The US Inflation Reduction Act, which offers generous incentives for manufacturers who are building EVs and batteries in North America, has forced many companies to rethink their electrification plans and shift their focus to North American manufacturing.

Japanese automaker Mazda seems to be among these companies, even though its electrification journey is only just beginning. CEO Masahiro Moro recently said Mazda is considering localized production of electric vehicles in North America from around 2028.

Mind you, Mazda leans more toward Mexico than the US as the destination of its future EV plant. Speaking to the media last week, Moro said North American production of EVs would likely begin in the 2028-2030 stage of a new mid-term business plan introduced in November.

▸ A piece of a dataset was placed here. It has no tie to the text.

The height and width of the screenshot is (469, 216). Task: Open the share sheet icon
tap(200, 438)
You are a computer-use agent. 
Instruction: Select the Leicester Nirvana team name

The plan calls for allocating $10.6 billion (1.5 trillion yen) to electrification through 2030, with a full-EV ramp up scheduled to start from 2028. That's slightly later than previous CEO Akira Marumoto's estimate in the second half of the 2025-2027 second stage.

"Our assumption for North American production of EVs is phase three timing," Moro was quoted as saying by Automotive News. He added that Mazda is planning to varieties of all-electric models.

Gallery: 2022 Mazda MX-30: First Drive

One kind will be an EV based on an existing architecture that also accommodates internal combustion and hybrid powertrains, while the other will be a dedicated EV platform. Both will be introduced in the 2025-2027 stage two, but production is expected to begin in Japan, Moro said.

Mazda currently has only two production sites in North America, an assembly plant in Salamanca, Mexico, where it builds the Mazda2, Mazda3, CX-3 and CX-30, and a joint venture plant with Toyota in Huntsville, Alabama, where the CX-50 crossover is made. Mazda can build 150,000 vehicles a year in Huntsville.

When asked whether Mazda is considering building EVs in Alabama, Moro said, "At this point, we're not thinking about it," adding that Mazda must also consult with its partner Toyota before introducing an EV there.

Instead, the automaker will consider Mexico when the time comes to weigh its options. Moro noted that Mazda didn't "have the money" to invest in a new factory just to produce EVs in North America.

Mazda expects EVs to account for between 25 and 40 percent of its global sales in 2030. The company currently has only one all-electric vehicle on sale, the MX-30 crossover.